31 de diciembre del 2000.— Mientras que afuera del jacalito la noche brillaba con los millones de lucecitas que se extendían allá a lo lejos, y mientras que hasta el cerro llegaban los murmullos de fiesta, aquel cuerpo inerte descansaba sobre el piso de tierra, húmedo y frío.

Los horrores de la vida real se imponen sobre el horror de las historias ficticias con que se recrea la imaginación del pueblo. Esta es una historia real, y los nombres de los personajes son verdaderos, también su condición.
Alrededor de Abel Villalobos, sus padres, sus hermanitos pequeños y su hermano adolescente estaban serios, muy serios pero sin dejar ver demasiado dolor. La sangre indígena tiene, indudablemente, otra sensibilidad menos escandalosa, aunque más profunda.

El cuerpo de Abel había sido rescatado del barranco apenas hacía una media hora por sus iguales, por los compañeros de su última, triste y desangelada parranda. Los amigos explicaron al padre del muchacho que éste se habían pasado la tarde y parte de la noche tomando aguardiente alrededor de una fogata, en la orilla de la Presa Chuvíscar. Que Abel había estado muy triste, más triste que de costumbre, y que bebió tanto alcohol que pensaron que se iba a congestionar.

“¿Pos qué trae el chamaco?” —se preguntaba don Dante, el teporocho que se arrimó a la lumbre de aquella fiesta de parias sociales, sin ser invitado. “No, pos quién sabe, así ha estado desde que salimos de la obra” —le contestó uno de los compañeros.

El cuerpo tendido sobre el suelo de tierra dura y parda, apenas sobre una cobija, lucía como un cadáver triste, y aquella velación era, si cabe decirlo, triste llena de tristezas hondas.

Pero sin que nadie se haya percatado de en qué momento sucedió, el rostro del muerto pareció regresar a la vida, de repente, porque el muchacho había abierto sus ojos en un movimiento reflejo de esos que suelen tener los muertos. Como si el muchacho hubiera querido absorber completa aquella escena en la que él era el personaje más importante.

Su mamá se acercó para revisar los signos vitales del cuerpo, pero terminó por cerrar los ojos aquellos, ventanas de un alma ausente.

De primera impresión, la caída del muchacho de 20 años al barranco de afuera de su casa, fue por causa de su ebriedad. Pero una segunda mirada reveló que Abel Villalobos Batista, quien hasta antes de su hora fatal (22:30 horas del día 31 de diciembre) fue habitante de la colonia Martín López, murió de pura pobreza. Porque fue la pobreza la que empujó a su familia a tomar un lotecito en pleno cerro, entre breñas indómitas, entre las piedras filosas que, en venganza porque se las trató de labrar para hacerlas útiles, terminaron por partirle la cabeza al joven.

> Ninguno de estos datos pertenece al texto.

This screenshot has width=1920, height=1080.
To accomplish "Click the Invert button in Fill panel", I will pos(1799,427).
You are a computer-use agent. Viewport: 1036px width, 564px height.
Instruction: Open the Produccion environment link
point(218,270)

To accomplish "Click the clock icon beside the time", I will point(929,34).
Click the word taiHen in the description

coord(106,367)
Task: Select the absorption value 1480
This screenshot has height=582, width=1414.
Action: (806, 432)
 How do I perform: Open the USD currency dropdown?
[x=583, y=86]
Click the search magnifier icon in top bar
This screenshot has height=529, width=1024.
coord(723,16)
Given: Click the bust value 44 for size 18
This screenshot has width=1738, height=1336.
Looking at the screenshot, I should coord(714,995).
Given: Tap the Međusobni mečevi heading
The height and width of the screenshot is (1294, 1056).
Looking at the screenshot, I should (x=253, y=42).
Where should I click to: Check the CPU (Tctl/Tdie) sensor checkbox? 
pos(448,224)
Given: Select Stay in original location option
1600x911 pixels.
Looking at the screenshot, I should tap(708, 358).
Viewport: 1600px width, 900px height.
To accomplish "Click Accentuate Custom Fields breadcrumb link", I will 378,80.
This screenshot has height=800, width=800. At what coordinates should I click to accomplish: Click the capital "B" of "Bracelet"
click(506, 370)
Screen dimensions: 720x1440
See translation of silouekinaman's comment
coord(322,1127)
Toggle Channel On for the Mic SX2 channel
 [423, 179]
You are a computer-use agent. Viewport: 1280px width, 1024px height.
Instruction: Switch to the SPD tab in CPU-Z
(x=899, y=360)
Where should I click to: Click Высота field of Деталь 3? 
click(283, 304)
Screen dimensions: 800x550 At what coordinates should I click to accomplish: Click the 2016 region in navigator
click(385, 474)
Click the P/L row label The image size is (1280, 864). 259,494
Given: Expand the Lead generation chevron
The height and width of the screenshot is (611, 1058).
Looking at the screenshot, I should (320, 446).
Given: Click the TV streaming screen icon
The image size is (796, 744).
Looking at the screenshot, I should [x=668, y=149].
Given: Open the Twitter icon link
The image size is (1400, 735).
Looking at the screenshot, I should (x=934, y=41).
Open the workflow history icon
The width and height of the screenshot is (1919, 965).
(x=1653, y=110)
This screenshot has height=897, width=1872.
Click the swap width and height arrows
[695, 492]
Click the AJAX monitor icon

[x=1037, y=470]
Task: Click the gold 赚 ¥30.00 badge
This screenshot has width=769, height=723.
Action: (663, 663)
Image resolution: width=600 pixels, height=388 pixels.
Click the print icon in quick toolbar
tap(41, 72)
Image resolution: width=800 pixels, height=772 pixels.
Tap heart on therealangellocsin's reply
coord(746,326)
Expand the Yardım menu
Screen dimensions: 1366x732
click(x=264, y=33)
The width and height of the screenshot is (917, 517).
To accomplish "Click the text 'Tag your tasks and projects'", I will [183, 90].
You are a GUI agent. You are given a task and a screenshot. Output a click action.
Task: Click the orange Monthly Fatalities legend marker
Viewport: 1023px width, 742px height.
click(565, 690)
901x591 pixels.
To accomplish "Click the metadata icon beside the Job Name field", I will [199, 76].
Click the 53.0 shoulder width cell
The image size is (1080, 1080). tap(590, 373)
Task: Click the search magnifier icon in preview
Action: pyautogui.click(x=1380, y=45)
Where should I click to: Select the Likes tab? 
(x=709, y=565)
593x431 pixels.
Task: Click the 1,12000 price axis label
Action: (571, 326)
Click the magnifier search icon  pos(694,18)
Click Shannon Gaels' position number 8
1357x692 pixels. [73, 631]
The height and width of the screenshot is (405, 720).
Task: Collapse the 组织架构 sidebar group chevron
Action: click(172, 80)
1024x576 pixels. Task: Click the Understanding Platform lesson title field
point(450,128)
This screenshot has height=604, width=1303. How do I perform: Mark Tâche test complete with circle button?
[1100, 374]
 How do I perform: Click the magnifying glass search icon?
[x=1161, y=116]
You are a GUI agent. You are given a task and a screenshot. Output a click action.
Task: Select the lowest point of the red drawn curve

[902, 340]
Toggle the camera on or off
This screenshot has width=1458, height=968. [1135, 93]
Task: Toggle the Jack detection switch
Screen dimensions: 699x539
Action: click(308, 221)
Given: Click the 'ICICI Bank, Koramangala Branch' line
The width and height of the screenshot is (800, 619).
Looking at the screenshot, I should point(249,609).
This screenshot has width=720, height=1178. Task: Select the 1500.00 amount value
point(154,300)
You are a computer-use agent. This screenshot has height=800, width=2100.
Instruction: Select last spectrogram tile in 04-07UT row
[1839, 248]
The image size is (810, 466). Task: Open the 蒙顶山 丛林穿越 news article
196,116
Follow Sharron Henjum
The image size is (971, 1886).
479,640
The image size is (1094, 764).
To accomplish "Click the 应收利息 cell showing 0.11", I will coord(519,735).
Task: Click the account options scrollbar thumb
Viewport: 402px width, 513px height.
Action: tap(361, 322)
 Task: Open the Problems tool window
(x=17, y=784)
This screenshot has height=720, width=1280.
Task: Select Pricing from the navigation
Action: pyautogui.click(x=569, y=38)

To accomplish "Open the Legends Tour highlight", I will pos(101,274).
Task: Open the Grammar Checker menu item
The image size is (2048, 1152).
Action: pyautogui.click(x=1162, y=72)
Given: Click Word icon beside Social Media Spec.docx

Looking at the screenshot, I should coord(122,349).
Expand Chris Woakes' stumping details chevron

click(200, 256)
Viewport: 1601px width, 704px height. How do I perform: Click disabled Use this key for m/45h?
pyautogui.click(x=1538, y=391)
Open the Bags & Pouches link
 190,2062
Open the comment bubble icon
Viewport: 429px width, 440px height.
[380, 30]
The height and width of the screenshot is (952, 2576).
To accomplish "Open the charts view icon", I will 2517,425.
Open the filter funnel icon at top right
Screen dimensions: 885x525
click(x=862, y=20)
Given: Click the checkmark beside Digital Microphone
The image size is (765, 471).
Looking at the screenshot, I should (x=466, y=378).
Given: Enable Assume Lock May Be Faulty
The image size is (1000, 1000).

Fue la pobreza la que impidió a la familia construir un muro de contención. Es la pobreza también la que no ha permitido a los Villalobos construir una casa grande, espaciosa, cómoda, segura, con unos escalones de acceso cómodos, funcionales y seguros también.

“Estas cosas nomás le pasan a los jodidos”, dijo alguien entre los curiosos que por lo general guardaban un respetuoso silencio, afuera del jacalito-de-un-solo-cuarto de la familia en desgracia.

Al barullo de las conversaciones que antes de las 10 y media de la noche animaban a familiares y amigos, siguió el silencio profundo y triste. Los paramédicos y los agentes de la Policía Municipal, los vecinos, se entendían entre ellos con murmullos, como signo de respeto al dolor de los familiares.

En torno al cadáver envuelto ahora en un plástico azul, el padre y la madre mostraban una especie de tristeza serena y resignada. Los niños pequeños no sabían qué cara poner, desconcertados de ver a Abel ahí, tirado nomás, sin moverse. Seguramente que por sus cabecitas no pasaba la idea de la muerte. El hermano adolescente era el único que rompía el silencio para decir incoherencias:

“Tómeme una foto con él”, expresaba entre sollozos e intoxicado probablemente con alcohol.

El cuerpo del joven estaba en el centro del cuartucho, con las camas y las sillas alrededor suyo. La familia encaramada en los catres esperaba que alguien llegara por su querido Abel, porque aún en la Colonia Martín López las heridas deben sanar, para que la vida continúe. Para que, como dice la publicidad de los mercaderes, se cumplan todos los buenos deseos del Año Nuevo. Del fatal y desgraciado Año Nuevo.